> _EXERCISE OBJECTIVE_: Reproduce the entries shown below only from the line with "Image resolution: width=868 pixels, height=471" down to the line with "Task: Show the 5y price history", keeping both end lines and copying each one exactly.

> _INFORMATION PROVIDED_:
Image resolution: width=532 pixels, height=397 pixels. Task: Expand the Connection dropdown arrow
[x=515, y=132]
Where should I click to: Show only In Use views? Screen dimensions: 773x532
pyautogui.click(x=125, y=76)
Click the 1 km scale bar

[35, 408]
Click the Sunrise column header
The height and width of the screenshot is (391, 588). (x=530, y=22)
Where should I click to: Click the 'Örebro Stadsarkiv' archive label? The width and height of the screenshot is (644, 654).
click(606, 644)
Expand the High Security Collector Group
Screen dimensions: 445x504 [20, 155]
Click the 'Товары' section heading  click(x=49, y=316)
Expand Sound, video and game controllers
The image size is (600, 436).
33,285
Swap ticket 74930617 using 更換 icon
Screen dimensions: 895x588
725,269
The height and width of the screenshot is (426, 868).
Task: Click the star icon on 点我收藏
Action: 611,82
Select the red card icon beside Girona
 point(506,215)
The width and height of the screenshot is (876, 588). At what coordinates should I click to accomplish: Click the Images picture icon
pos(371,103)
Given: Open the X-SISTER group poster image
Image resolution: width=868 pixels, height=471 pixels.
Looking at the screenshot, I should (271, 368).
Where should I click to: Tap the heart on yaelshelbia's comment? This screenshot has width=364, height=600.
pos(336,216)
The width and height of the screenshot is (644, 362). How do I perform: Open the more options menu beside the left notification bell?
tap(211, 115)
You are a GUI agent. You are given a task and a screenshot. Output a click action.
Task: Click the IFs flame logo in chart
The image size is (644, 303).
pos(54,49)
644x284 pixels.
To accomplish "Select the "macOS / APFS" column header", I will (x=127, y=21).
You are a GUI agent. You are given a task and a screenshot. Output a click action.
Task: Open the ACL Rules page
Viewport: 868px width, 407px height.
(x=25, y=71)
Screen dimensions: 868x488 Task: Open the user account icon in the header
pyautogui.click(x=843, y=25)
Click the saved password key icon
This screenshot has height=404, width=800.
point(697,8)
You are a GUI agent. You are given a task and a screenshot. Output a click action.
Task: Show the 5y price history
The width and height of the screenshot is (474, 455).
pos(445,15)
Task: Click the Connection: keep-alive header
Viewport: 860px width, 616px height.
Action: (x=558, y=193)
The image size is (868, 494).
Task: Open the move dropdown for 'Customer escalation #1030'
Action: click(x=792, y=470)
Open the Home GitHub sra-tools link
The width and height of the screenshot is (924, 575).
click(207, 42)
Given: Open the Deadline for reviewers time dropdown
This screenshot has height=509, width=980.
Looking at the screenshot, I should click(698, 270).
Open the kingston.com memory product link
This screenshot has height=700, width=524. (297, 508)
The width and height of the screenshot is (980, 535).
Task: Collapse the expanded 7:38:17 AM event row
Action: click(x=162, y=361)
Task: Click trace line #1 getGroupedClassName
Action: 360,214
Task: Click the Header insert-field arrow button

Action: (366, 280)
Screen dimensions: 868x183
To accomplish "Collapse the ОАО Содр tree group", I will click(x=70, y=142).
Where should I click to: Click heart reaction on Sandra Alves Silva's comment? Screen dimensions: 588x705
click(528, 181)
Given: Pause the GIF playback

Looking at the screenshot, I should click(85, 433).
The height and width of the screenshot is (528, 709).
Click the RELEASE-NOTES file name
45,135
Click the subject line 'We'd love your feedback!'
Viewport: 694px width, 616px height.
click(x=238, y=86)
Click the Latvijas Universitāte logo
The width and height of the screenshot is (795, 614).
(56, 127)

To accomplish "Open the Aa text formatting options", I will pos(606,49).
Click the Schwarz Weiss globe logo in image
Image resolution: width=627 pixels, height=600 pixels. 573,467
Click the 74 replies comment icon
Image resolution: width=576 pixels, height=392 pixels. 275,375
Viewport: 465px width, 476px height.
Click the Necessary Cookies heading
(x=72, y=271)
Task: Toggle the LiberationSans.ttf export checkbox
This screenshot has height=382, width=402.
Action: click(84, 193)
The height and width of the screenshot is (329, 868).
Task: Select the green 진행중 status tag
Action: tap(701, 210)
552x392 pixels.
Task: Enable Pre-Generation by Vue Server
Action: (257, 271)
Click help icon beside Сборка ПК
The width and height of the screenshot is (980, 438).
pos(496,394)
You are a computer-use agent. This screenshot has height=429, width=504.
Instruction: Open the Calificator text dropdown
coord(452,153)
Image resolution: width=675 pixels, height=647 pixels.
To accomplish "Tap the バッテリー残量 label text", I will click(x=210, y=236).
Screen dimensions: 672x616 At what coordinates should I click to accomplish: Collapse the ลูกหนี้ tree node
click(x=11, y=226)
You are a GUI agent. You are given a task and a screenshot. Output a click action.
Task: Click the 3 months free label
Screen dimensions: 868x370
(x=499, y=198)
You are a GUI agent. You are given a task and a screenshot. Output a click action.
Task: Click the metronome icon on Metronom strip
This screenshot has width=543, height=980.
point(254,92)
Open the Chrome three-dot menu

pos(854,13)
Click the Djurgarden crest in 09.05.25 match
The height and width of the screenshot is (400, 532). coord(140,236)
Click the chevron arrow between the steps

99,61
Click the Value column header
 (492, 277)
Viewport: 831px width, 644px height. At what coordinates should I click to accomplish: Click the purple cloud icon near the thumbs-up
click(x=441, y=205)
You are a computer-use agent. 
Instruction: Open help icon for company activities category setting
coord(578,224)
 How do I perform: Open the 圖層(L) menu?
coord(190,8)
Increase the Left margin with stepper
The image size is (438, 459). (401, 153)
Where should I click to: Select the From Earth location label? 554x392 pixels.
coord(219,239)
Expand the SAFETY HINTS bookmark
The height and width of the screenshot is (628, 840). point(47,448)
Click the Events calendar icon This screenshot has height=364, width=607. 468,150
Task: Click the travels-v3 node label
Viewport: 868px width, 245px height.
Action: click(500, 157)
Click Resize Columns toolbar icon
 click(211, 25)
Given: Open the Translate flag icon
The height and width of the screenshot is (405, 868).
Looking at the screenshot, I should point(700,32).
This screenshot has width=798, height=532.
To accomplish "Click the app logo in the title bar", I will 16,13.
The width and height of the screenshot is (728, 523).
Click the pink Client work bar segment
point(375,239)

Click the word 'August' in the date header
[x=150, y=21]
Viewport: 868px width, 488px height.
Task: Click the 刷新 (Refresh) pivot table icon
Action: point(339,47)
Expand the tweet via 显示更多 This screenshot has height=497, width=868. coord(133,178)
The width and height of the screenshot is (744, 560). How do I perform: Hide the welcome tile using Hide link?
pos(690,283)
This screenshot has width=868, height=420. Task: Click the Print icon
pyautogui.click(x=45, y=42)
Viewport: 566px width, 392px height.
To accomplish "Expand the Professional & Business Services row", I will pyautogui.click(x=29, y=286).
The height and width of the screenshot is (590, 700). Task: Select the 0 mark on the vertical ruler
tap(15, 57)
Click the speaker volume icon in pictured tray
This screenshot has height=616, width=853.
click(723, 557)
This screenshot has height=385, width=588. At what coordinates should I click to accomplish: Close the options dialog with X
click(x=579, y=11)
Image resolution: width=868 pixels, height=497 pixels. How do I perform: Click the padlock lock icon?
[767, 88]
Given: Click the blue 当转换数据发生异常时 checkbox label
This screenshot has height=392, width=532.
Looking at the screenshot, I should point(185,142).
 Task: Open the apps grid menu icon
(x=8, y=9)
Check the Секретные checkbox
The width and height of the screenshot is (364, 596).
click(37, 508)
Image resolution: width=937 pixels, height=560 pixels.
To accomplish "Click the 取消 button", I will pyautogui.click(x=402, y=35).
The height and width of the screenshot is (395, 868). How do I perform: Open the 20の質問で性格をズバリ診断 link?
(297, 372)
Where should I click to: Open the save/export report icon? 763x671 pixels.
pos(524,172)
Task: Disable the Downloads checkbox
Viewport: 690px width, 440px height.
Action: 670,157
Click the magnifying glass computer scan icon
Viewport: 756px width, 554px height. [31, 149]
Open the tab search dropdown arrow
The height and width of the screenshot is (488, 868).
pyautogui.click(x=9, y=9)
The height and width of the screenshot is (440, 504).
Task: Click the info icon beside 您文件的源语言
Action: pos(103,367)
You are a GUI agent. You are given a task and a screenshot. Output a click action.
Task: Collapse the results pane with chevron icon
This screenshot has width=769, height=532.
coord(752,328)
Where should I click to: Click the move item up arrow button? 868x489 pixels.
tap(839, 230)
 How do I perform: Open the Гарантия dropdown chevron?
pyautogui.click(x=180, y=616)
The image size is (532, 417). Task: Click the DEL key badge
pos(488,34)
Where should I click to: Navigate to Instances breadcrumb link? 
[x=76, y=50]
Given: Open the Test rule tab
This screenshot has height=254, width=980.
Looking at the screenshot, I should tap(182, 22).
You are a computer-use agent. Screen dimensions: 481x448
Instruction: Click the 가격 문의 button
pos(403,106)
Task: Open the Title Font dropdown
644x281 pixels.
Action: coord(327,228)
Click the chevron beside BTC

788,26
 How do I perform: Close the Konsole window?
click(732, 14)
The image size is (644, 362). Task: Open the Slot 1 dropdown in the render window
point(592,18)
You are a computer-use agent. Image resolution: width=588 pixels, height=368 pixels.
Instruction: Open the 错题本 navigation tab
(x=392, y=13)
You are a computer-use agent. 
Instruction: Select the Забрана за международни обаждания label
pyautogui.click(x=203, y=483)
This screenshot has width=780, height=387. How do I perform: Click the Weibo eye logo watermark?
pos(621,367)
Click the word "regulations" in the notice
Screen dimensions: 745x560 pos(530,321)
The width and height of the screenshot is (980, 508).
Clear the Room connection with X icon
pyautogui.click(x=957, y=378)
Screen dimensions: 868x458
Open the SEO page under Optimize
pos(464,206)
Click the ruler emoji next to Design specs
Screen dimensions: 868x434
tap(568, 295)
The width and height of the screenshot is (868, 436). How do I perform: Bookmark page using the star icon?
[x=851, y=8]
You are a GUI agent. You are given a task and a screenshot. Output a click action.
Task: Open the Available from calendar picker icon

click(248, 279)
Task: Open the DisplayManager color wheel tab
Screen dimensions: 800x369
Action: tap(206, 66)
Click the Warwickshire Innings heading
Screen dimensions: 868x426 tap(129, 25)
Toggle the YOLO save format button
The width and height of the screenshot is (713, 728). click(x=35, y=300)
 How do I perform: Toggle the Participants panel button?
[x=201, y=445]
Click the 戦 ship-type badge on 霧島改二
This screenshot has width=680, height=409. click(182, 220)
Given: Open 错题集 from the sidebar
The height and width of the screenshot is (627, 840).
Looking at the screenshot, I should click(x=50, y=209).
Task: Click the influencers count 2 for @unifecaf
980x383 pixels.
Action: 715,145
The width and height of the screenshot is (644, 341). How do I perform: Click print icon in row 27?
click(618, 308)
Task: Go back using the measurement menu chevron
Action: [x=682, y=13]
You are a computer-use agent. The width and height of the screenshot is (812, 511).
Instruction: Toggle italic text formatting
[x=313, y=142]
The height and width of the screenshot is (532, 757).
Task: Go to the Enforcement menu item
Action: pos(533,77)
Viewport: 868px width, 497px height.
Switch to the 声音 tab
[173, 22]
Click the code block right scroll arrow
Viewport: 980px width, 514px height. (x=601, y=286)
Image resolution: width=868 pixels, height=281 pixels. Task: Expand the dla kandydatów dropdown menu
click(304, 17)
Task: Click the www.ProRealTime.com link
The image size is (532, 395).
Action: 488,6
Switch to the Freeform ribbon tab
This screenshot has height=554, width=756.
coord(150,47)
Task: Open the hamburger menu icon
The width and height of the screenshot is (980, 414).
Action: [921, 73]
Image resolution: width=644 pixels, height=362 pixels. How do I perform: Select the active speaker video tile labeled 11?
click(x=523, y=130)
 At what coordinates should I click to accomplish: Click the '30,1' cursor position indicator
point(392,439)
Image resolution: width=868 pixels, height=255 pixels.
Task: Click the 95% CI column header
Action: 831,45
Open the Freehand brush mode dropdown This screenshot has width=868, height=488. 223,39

> _WRITTEN SOLUTION_:
Image resolution: width=868 pixels, height=471 pixels.
Looking at the screenshot, I should (271, 368).
Where should I click to: Tap the heart on yaelshelbia's comment? This screenshot has width=364, height=600.
pos(336,216)
The width and height of the screenshot is (644, 362). How do I perform: Open the more options menu beside the left notification bell?
tap(211, 115)
You are a GUI agent. You are given a task and a screenshot. Output a click action.
Task: Click the IFs flame logo in chart
The image size is (644, 303).
pos(54,49)
644x284 pixels.
To accomplish "Select the "macOS / APFS" column header", I will (x=127, y=21).
You are a GUI agent. You are given a task and a screenshot. Output a click action.
Task: Open the ACL Rules page
Viewport: 868px width, 407px height.
(x=25, y=71)
Screen dimensions: 868x488 Task: Open the user account icon in the header
pyautogui.click(x=843, y=25)
Click the saved password key icon
This screenshot has height=404, width=800.
point(697,8)
You are a GUI agent. You are given a task and a screenshot. Output a click action.
Task: Show the 5y price history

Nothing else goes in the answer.